Joanie returns in June 2015 after calling Cain for help. It transpires that Joanie is living on a very rough council estate, after her long deceased husband never paid the taxes before he died, leading to her losing her house and Social Services trying to take Kyle away from her, however they were unsuccessful. He gives Joanie a deposit for a flat, but on the condition that he never sees her again. The next day, she and Kyle arrive in the village, despite Cain's warnings not to return. She moves in with Cain's father and stepmother, Zak (Steve Halliwell) and Lisa (Jane Cox), after being harshly turned away by a volatile Val and Eric. Cain threatens Joanie to leave the village, which she does abruptly out of fear. Lisa, Zak and their daughter Belle (Eden Taylor-Draper) later go to Joanie's council estate and take her back to Emmerdale, with no excuses. In August 2015, Joanie is injured in a helicopter crash during Debbie Dingle (Charley Webb) and Pete Barton's (Anthony Quinlan) wedding reception. She is pulled from the rubble by Chas Dingle (Lucy Pargeter) and Aaron Livesy (Danny Miller), and is hysterical when she realises that Kyle is still trapped in the wreckage. She is relieved when Cain saves Kyle moments before the helicopter explodes.

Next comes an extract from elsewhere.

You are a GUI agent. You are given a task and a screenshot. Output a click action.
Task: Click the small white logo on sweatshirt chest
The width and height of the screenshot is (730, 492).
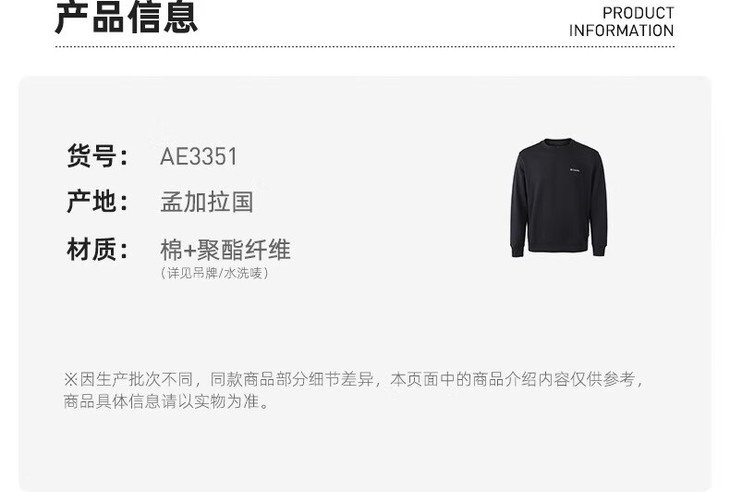click(575, 170)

Zak later develops feelings for Joanie despite being married to Lisa. He eventually kisses her, and is delighted when she responds. They begin an affair, however on Christmas Eve 2015, Belle catches the pair kissing. Belle reveals Zak and Joanie's affair at the dinner table on Christmas Day, and Zak and Joanie are subsequently kicked out of the house and Zak is exiled from the family. When Lisa suffers an angina attack due to the stress of losing Zak, Belle tries to persuade him to visit her, but Joanie informs Zak that she heard that Lisa got drunk. When Zak reveals this to Belle, she flies into a rage and angrily slaps Joanie and attacks her, but Cain pulls her away and Joanie is left stunned by Belle's violent streak, and Zak warns her that it is a sign of Belle's mental illness returning. When out poaching with Zak in the wood, Joanie accidentally shoots Zak's son Sam Dingle (James Hooton), who was running to get help after Megan Macey (Gaynor Faye) went into labour. Joanie is later devastated when her daughter, Karen's, ring is stolen, and when it is revealed to be Belle who stole it and she insults her and Karen, Joanie slaps Belle in front of Zak, Lisa and the other factory workers.

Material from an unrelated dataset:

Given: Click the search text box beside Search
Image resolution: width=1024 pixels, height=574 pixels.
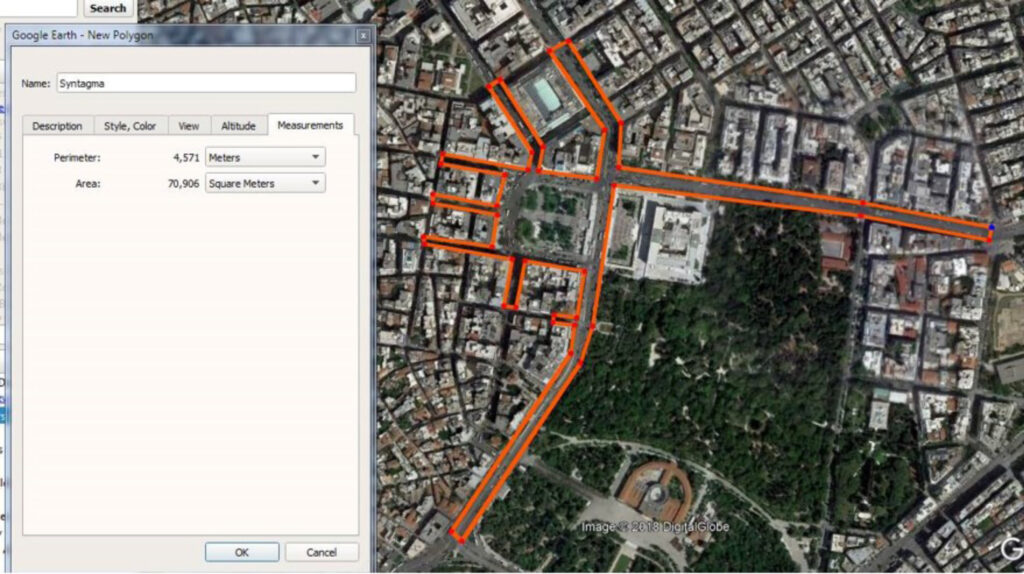Looking at the screenshot, I should [40, 8].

Zak and Joanie marry, despite Zak slipping up and calling Joanie "Lisa" on his stag do. After going to see Lisa, and questioning Lisa over whether or not Zak still loves her, Lisa tells Joanie that Zak would not have broken up their 18-year marriage for anything other than love, and obviously Zak hadn't been in love with Lisa for a very long time, or else he would not have fallen in love with Joanie so quickly. Lisa gives Joanie her blessing to marry Zak, and even though it breaks her heart, she watches as Joanie and Zak marry. At the hospital, Joanie is called as "Mrs Dingle", and as Lisa is there, it causes some confusion. While Lisa was going to change her name back to her maiden name, Joanie feels guilty as Lisa would have no need to change her name if it wasn't for her so Joanie then changes her name to "Joanie Dingle-Wright", as she realises that she doesn't actually want to lose her name of "Wright" as her daughter, Kyle's adoptive mother, kept it as well. Joanie decides this is fair for everyone, as she gets to take Zak's name, while ensuring that Lisa gets to keep "Mrs Dingle" and still having a connection with her daughter. Joanie and Zak separate when she realises he loves Lisa more than her, and she is later imprisoned for assaulting a police officer while defending Kerry. Lisa collects Joanie when she is released at the end of January 2017. While they are talking about Zak and Lisa getting back together, Joanie suddenly goes into cardiac arrest and dies.

==DS Shields==

Detective Sergeant Shields, played by Jayne Ashbourne was one of the police officers who investigated the discovery of Alex Moss (Kurtis Stacey)'s body on the Home Farm estate. She appeared on a recurring basis between August and October 2013 after Katie Macey (Sammy Winward) anonymously reported that a body had been discovered on the site of a new glamping site that belonged to her husband Declan Macey (Jason Merrells), which he had paid the workers including Neil Gutterson (Cameron Stuart) and Thomas Hillam (Peter Toon) to cover up. The latter did report Declan for paying them. Adam Barton (Adam Thomas) later assaults Declan and is subsequently arrested and questioned about Alex's murder. The real murderer Cameron Murray (Dominic Power) had planted a glove covered in Adam's DNA near where Alex's body had been buried and due to her relationship with Alex, Adam's mother Moira Barton (Natalie J Robb) was also suspected. When the police searched their home Butler's Farm, Moira's boyfriend Cain Dingle (Jeff Hordley) distracted them so Adam could make an escape.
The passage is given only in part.